◆ Was zu tun ist ◆
1: Drucken Sie aus dem Text über Fukushima den Abschnitt wortgetreu ab, der mit den Worten „Gerade mal fünf“ anfängt und mit „um das AKW.“ schließt.
2: Fahren Sie mit dem Text über die Lage in Fukushima im Anschluss an seinen letzten Satz fort.

◆ Vorliegender Textauszug ◆
= = =

Es ist ein fast aussichtsloser Kampf, den Japan in Fukushima seit fünf Jahren führt: Bis heute arbeiten täglich 8000 Personen rund um das havarierte Atomkraftwerk. Sie dekontaminieren Flächen, versiegeln Böden, verlegen Leitungen und bauen Tanks für verseuchtes Wasser auf.

Letztere sind Fässer ohne Boden: 750'000 Tonnen kontaminiertes Grundwasser hat sich inzwischen angesammelt. Auf ehemaligen Reisfeldern liegen Millionen schwarzer Tausend-Liter-Plastiksäcke gefüllt mit verstrahlter Erde, bereit zum Abtransport. Doch ein Endlager hat man noch nicht gefunden.

Reaktorgebäude noch immer unbetretbar

Wie man die beim GAU geschmolzenen Brennstäbe jemals bergen wird, weiss niemand. Die betroffenen Reaktorgebäude darf wegen der hohen Strahlung kein Mensch betreten. Mit Robotern versucht man, sich zumindest einen groben Überblick über die Lage zu verschaffen.

Ein Blick auf den beschädigten Meiler 3.
Foto: Reuters

Die Situation auf dem Kraftwerksgelände hat sich zwar «stabilisiert», wie der Betreiberkonzern Tepco jüngst erklärte. Doch von den grossen Problemen sind nur die wenigsten gelöst.

Tepco hält den Rückbau der Atomruine zu lediglich «zehn Prozent» für abgeschlossen. Keiner spricht mehr von einer Zeitspanne von 40 Jahren, in der Fukushima bewältigt werden soll. Vielmehr geht man neu von 70 Jahren aus.

Zehntausende leben in Containern

Gerade mal fünf Minuten hatte das Seebeben am 11. März 2011 gedauert, das für den zweitgrössten Atom­unfall der Geschichte gesorgt hatte. Fünf Jahre später kämpft Japan noch immer mit den Nachbeben.

Mit einer Schweigeminute hat der Inselstaat heute den 18'500 Opfern des Unglücks gedacht. Unter den Trauernden waren auch zahlreiche Flüchtlinge aus der Sperrzone rund um das AKW.

= = =

◆ Datenabschnitt ◆
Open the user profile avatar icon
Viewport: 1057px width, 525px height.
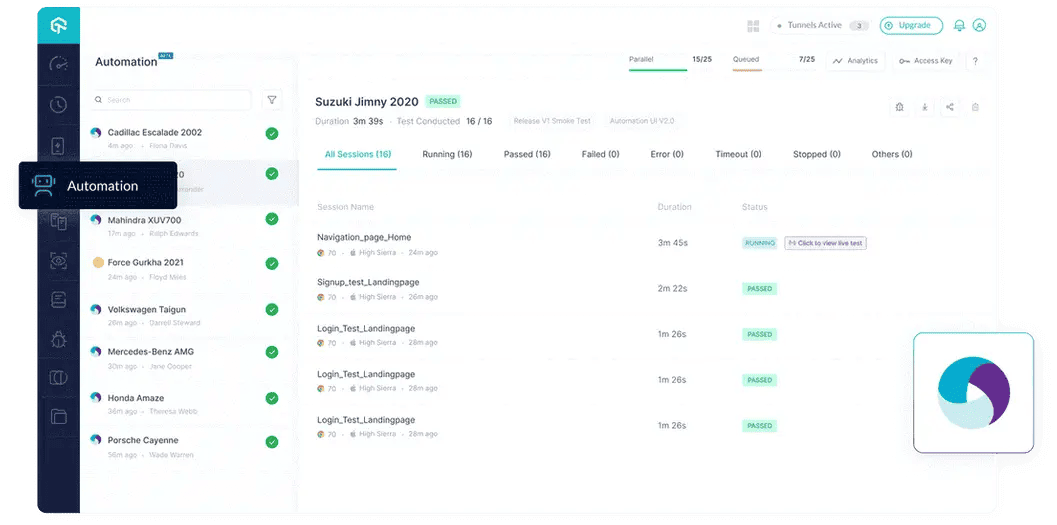point(979,26)
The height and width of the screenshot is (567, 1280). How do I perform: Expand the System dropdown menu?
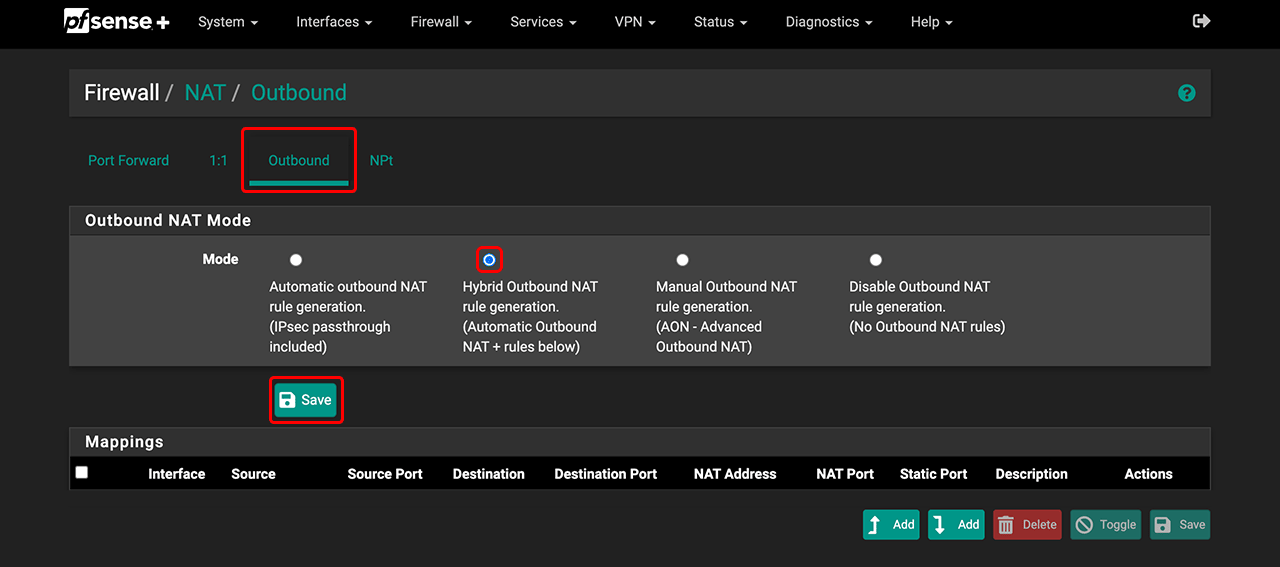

= = =

◆ Antworten der Reihe ◆
1:
Gerade mal fünf Minuten hatte das Seebeben am 11. März 2011 gedauert, das für den zweitgrössten Atom­unfall der Geschichte gesorgt hatte. Fünf Jahre später kämpft Japan noch immer mit den Nachbeben.

Mit einer Schweigeminute hat der Inselstaat heute den 18'500 Opfern des Unglücks gedacht. Unter den Trauernden waren auch zahlreiche Flüchtlinge aus der Sperrzone rund um das AKW.

2:
Bis heute leben über 93'000 Menschen in provisorischen Unterkünften. Wann und ob sie nach Hause zurückkehren können, ist unklar. Viele wollen erst gar nicht zurück.

Ein Blick in ihre Gesichter verrät: Die Katastrophe ist nicht überwunden – auch wenn die Regierung die Rückkehr zur Normalität propagiert.

Der verpuffte Fukushima-Effekt

Der Aufwand, den der Betreiber Tepco und der japanische Staat rund um Fukushima betreibt, ist gigantisch.

Die Gründe dafür sind klar: Nur wenn die Zone rund um das zerstörte AKW dekontaminiert ist, kann die Regierung die Evakuierungsbefehle aufheben und muss die Flüchtlinge nicht mehr entschädigen. Vor allem will sie damit aber das ramponierte Image der Atomkraft aufpolieren und die AKW-Betreiber des Landes vor der Pleite retten.

Dass Japans Öffentlichkeit mehrheitlich gegen die Atomkraft ist, scheint heute in Tokio nur noch die wenigsten zu kümmern.

Ähnlich wie in der Schweiz oder in Deutschland, wo Bundesrätin Doris Leuthard bzw. Bundeskanzlerin Angela Merkel nach dem 11. März 2011 die grosse «Energiewende» ausriefen, der sogenannte Fukushima-Effekt aber ziemlich rasch wieder verpuffte. (gr)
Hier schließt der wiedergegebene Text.